For each rubric, I compared what each set of rules suggested, when they covered it. It was rare for all guidelines to align, but some cases were easy to solve. For example, all the guidelines recommended not to differentiate between regular s (⟨s⟩) and long s (⟨ſ⟩), except for the rules I had set for the modern and contemporary sources transcribed by CREMMA in 2021, before the CREMMALab seminar. It was thus decided that for McCATMuS there would be no distinction between all types of s's.

Some rubrics needed to be discussed to figure out why the rule had been chosen in the first place by some of the projects, to decide which one to keep for McCATMuS. In February, I met with Ariane Pinche and Simon Gabay to go over the rubrics that still needed to be set. One example of a rule we discussed is how hyphenations are handled. CATMuS Medieval and the two CREMMA guidelines say to always use the same symbol (⟨-⟩), whereas for the SETAF and CATMuS Print datasets, inline hyphenations (⟨-⟩) are differentiated from hyphenations at the end of a line (⟨¬⟩). Other symbols, like ⟨⸗⟩, were unanimously rejected.

Two factors were considered when making those decisions: the feasibility of a retro-conversion for the existing datasets and the compatibility of the rule with a maximum of projects. In the case of hyphenations, I eventually decided to follow the same rule as CATMuS Medieval and CREMMA. On top of simplifying the compatibility of McCATMuS with CATMuS Medieval, I found that replacing all ⟨¬⟩ with ⟨-⟩, rather than retroactively place ⟨¬⟩ where there was indeed an hyphenation at the end of a line1 was much more straightforward.

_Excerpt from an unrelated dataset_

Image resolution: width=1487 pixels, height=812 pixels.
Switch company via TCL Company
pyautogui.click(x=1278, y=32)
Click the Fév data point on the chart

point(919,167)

Once the set of rules was fixed, I used it to sort between the different datasets I had identified (I'll discuss this in the next post) and to decide which one would be retained for McCATMuS v1. I also defined the transformation scenarios necessary to turn each of these datasets into a CATMuS-compatible version. Then, once McCATMuS v1 was ready, I integrated the modern and contemporary guidelines into the CATMuS website, where the transcription guidelines for CATMuS medieval were already published.

Now that I am done integrating the rules set for McCATMuS into the website, I am confident that we have successfully designed rules that are overall compatible across the medieval, modern and contemporary periods, despite some unavoidable exceptions. Two good examples of the impossibility to cover a whole millennium of document production with the same rule are the abbreviations and the punctuation signs.

I've now explained how the transcription guidelines were established for McCATMuS. Next, I'll cover how they were integrated into existing datasets to create the first version of the McCATMuS dataset.


  1. You can't assume that every instance of ⟨-⟩ at the end of a line must be replaced with a ⟨¬⟩. In many cases, this can be a simple typographic decoration marking the end of a paragraph or the end of a title.